#### EXERCISE PROMPT
Give again, word for word, each line below starting at the one that contains "Open the BIM-G01-281014 permit number link" and ending at the one that contains "1833x1222 pixels.".

---------- DATA SUPPLIED

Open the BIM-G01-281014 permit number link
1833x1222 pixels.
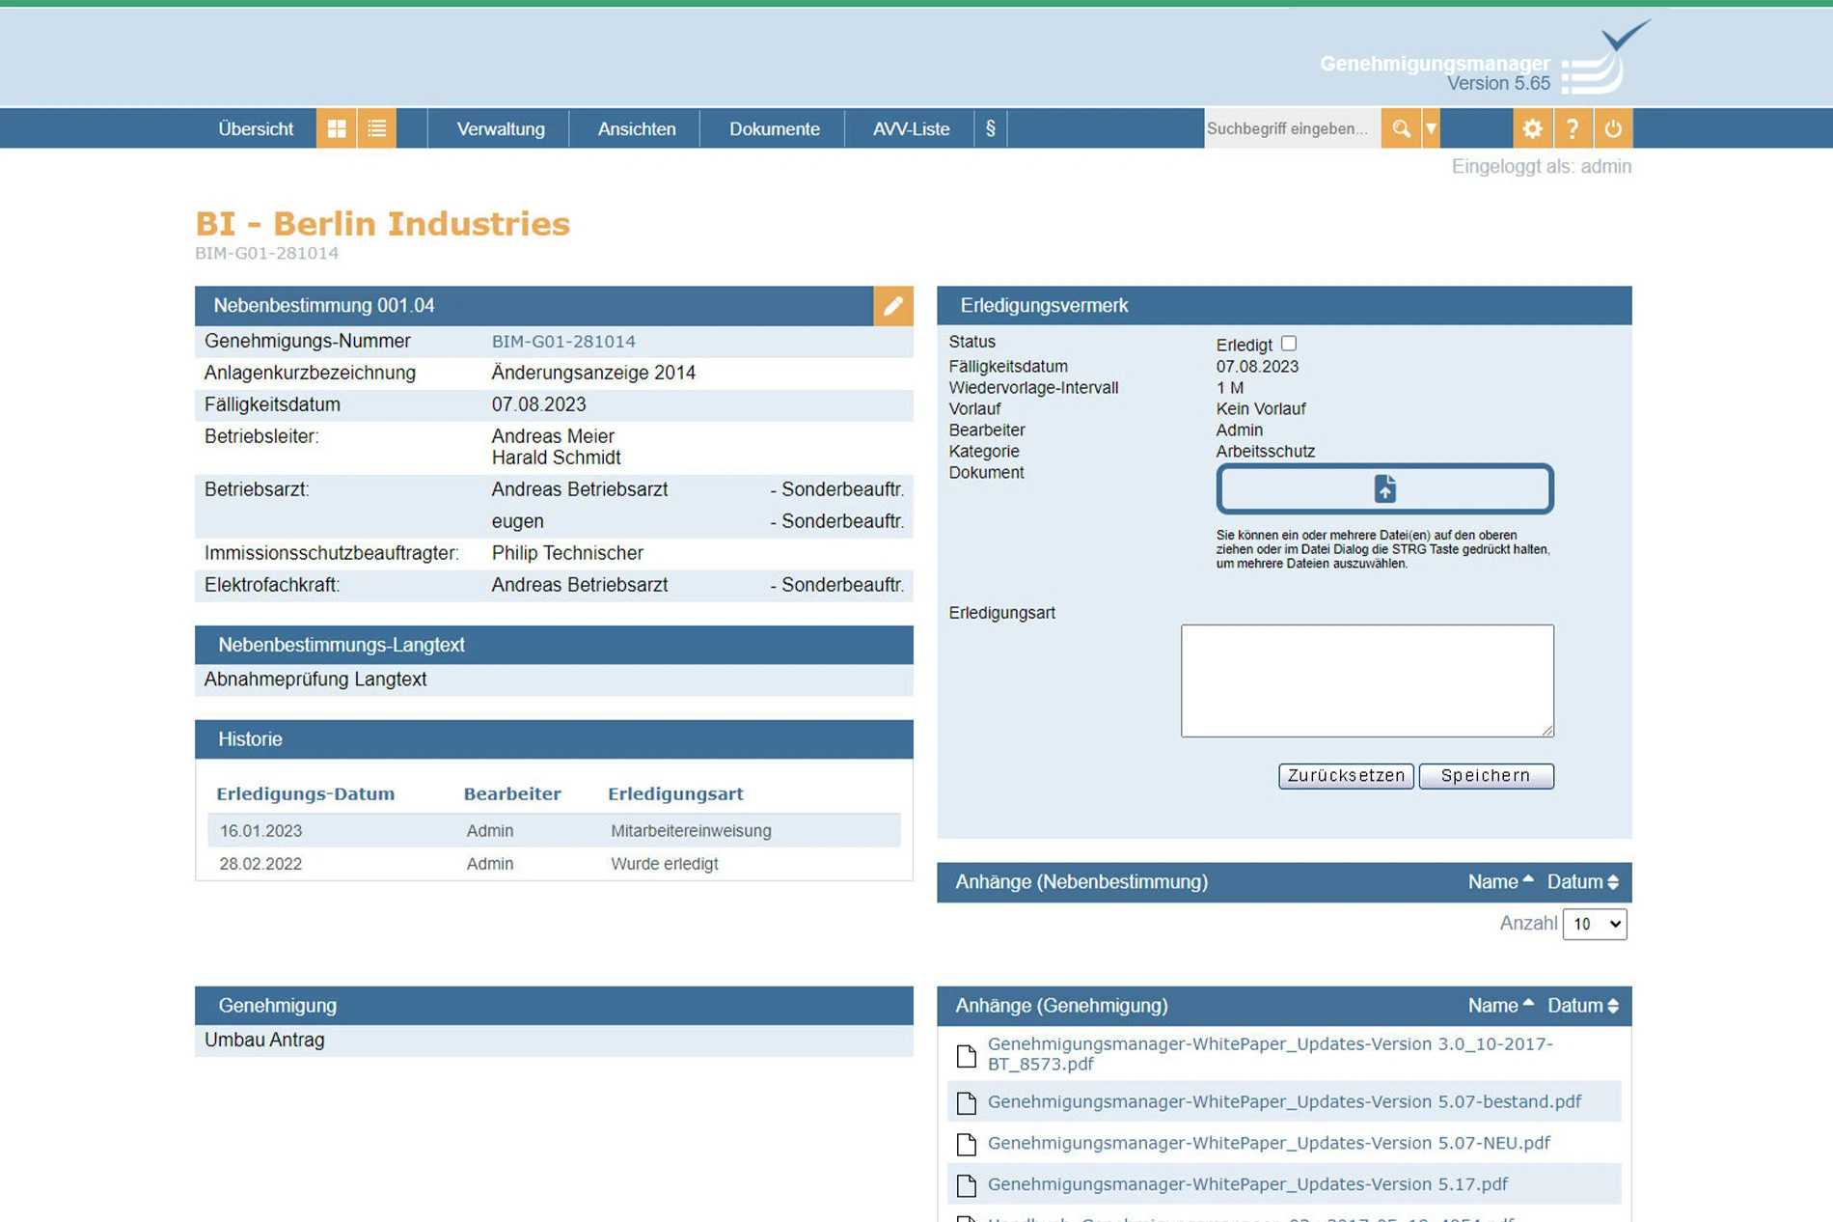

--------------------
---------- DATA SUPPLIED

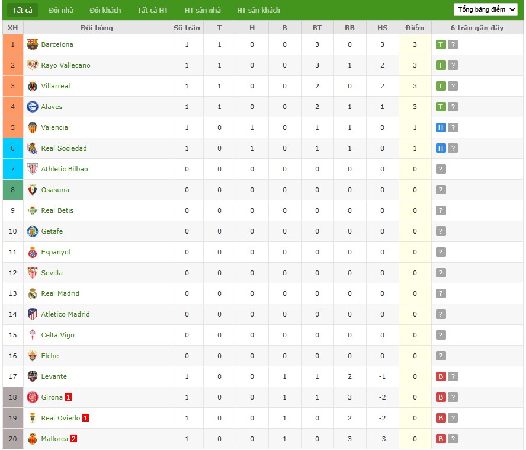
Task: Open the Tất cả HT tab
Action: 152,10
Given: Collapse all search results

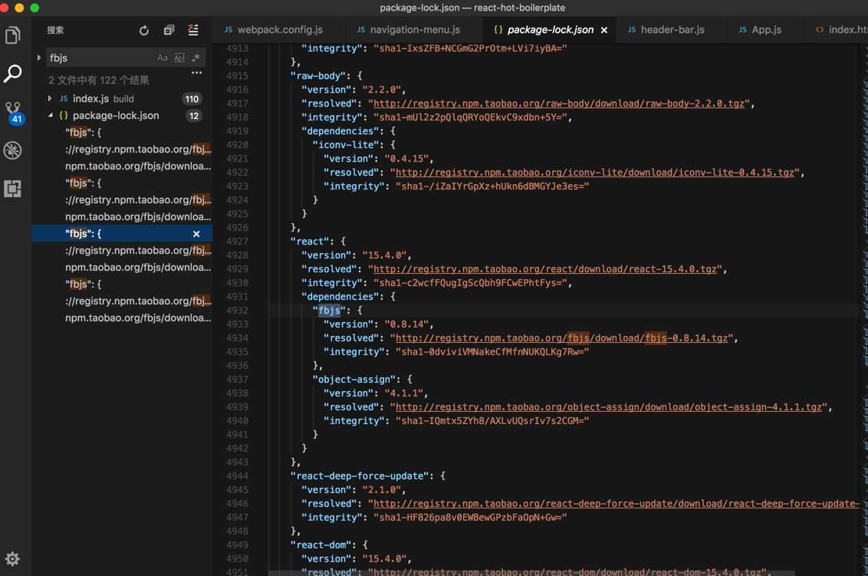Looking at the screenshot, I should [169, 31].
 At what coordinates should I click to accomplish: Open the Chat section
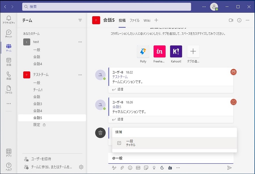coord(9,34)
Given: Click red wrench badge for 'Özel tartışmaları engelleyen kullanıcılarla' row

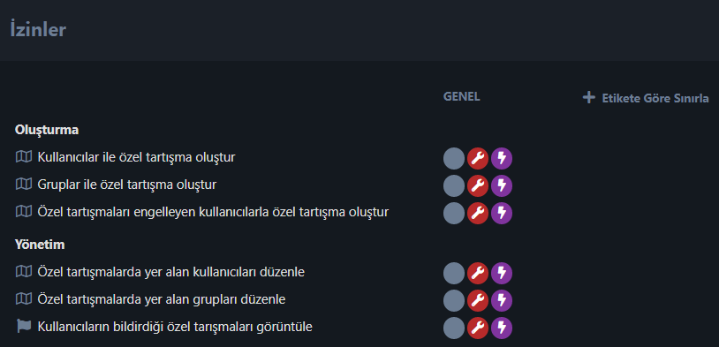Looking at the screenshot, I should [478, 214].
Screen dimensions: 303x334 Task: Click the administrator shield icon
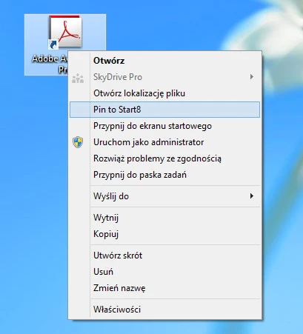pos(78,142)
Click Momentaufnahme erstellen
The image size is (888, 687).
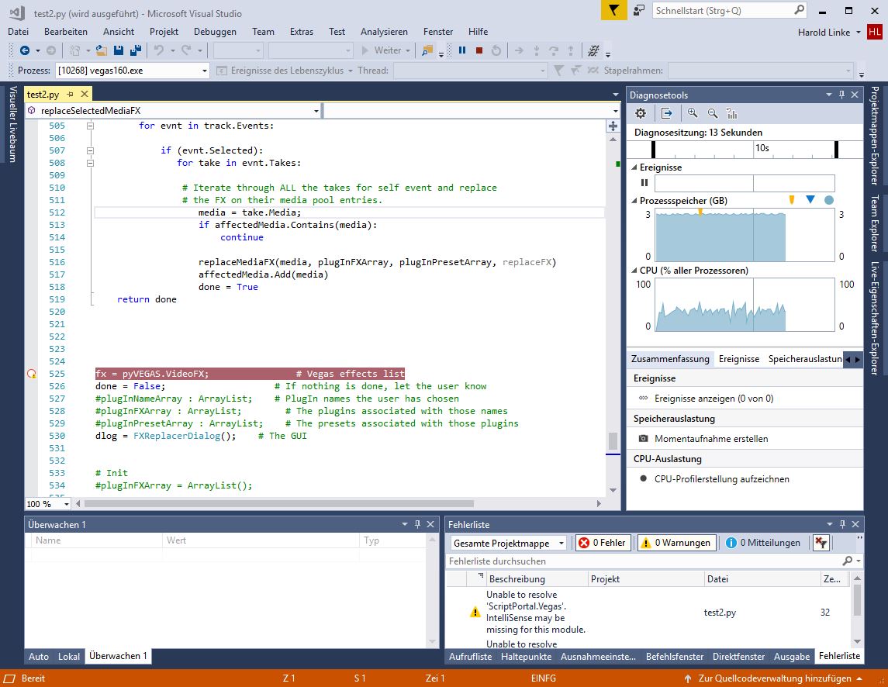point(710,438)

--------------------

#### SOLUTION TO THIS PROBLEM
Open the BIM-G01-281014 permit number link
1833x1222 pixels.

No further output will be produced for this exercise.